Hey Jelle, if you need assistance with the skdb source, you're more
than welcome to show up in #hplusroadmap on irc.freenode.net, we have
a few pythonOCC users who have been bitbanging against the OCC API for
the past six months now, so if you ever want to talk about things,
you'll know where to find us.

Many thanks for the invitation!

Well, in a way you are doing something similar: condensing/abstracting your experience in a module.
For instance we both implement a make_wire function.
Have a look at the OCC.Utils.Construct module, and you'll see a pretty nice module that abstract classes for creating geometry into simple functions.
Again; moving away from OCC's C++ idioms, to something pythonic.

Perhaps its interesting to present the pythonOCC version of make_wire.
It accepts a list of edges, and uses the `with` context, to make sure a wire is succesfully created before returning it. If not, a AssertionError with the message "failed to produce wire" is raised.

It reduces:

        wire = BRepBuilderAPI_MakeWire()
        for i in edges:
                wire.Add(i)
        wire.Build()
        assert wire.IsDone(), 'failed to build wire'

to
                wire = make_wire(edges)

# snippet from OCC.Utils.Construct
def make_wire(*args):
    # if we get an iterable, than add all edges to wire builder
    if isinstance(args[0], list) or isinstance(args[0], tuple):
        wire = BRepBuilderAPI_MakeWire()
        for i in args[0]:
                wire.Add(i)
        wire.Build()
        return wire.Wire()

    wire = BRepBuilderAPI_MakeWire(*args)
    wire.Build()
    with assert_isdone(wire, 'failed to produce wire'):
        result = wire.Wire()
#        wire.Delete()
        return result

# snippet from OCC.Utils.Context
class assert_isdone(object):
    '''
raises an assertion error when IsDone() returns false, with the error specified in error_statement
    '''
    def __init__(self, to_check, error_statement):
        self.to_check = to_check
        self.error_statement = error_statement

    def __enter__(self, ):
        if self.to_check.IsDone():
            pass
        else:
            raise AssertionError, self.error_statement
    def __exit__(self, type, value, traceback):
        pass

Not exactly rocket science, but these simple things do make programming pythonOCC a lot more fun for sure ;') Now that a solid fundament has been build, our hope is that more python code will be built on top of it.

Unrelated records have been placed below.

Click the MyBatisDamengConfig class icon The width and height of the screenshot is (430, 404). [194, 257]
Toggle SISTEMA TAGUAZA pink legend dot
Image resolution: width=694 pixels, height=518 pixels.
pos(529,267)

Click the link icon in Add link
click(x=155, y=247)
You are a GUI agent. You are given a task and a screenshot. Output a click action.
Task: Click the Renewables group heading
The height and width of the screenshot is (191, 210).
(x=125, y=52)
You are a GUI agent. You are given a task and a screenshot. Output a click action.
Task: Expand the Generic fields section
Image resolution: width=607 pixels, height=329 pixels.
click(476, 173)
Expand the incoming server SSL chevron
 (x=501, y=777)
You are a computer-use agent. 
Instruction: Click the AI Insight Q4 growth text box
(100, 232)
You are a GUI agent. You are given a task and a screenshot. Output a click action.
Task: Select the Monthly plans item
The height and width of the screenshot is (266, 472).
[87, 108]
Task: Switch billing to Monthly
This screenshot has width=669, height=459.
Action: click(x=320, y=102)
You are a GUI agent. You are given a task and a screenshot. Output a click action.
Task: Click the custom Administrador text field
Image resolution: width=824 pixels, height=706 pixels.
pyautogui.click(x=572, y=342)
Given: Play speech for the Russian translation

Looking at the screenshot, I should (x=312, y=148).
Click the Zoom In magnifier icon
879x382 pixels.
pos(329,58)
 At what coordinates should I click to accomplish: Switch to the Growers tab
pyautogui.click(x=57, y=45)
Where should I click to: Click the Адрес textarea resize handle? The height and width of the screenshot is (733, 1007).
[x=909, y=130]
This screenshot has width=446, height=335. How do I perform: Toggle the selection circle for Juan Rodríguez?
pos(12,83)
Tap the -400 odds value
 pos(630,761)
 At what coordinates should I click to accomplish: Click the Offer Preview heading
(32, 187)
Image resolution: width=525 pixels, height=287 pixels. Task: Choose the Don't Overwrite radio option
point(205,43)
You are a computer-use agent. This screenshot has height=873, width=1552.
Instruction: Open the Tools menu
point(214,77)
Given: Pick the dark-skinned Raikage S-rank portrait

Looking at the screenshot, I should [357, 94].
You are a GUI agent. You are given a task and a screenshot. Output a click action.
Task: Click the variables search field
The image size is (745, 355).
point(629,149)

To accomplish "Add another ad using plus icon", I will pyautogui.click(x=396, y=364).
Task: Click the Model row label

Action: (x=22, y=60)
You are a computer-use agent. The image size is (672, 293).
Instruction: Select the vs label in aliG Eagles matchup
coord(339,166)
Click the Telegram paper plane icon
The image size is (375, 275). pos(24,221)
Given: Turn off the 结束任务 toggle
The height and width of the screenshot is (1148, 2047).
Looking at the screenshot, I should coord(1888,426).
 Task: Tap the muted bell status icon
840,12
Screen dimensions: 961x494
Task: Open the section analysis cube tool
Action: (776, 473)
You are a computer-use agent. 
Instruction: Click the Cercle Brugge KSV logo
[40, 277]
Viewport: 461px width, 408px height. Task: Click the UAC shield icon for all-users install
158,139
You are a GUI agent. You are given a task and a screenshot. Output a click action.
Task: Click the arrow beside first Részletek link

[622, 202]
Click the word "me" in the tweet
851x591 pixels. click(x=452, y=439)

A great example is Sebastien Ramage's module that couples pythonOCC & Yafray:
http://code.google.com/p/occray/
( great work Sebastien! )

I figure the most constructive thing to do is to condense many useful, general methods into pythonic objects.

My request is really concrete; Thomas & I really could use some help in building the pythonic high-level API. I'm confident that all pythonOCC users will benefit hugely from this work. At this point in the development of pythonOCC, I think it really would be wonderful to engage the pythonOCC community more and more in the development of pythonOCC. The hardcore wrapping process is pretty much perfected, from here on it comes down to writing beautiful python code!

The Level2API module has a pretty decent design, but it is a lot of work to get it done ( with doctests & all ). You'll see 63 methods that aren't yet implemented, we really would appreciate some help in getting this work implemented.
We need some help to fill in the blanks here!

In order not to have a Curve with a zillion methods, it makes sense to use helper classes such as DiffGeomCurve:

crv = Curve(aTopoDS_Edge)
# the diff_geom attribute is an instance of the DiffGeomCurve class, which contains all methods for related to differential geometry:
crv.diff_geom.normal(u)
crv.diff_geom.curvaturel(u)

PS: some how posts to Open Manufacturing aren't getting there... could you please CC'? Thanks for fwd'ing!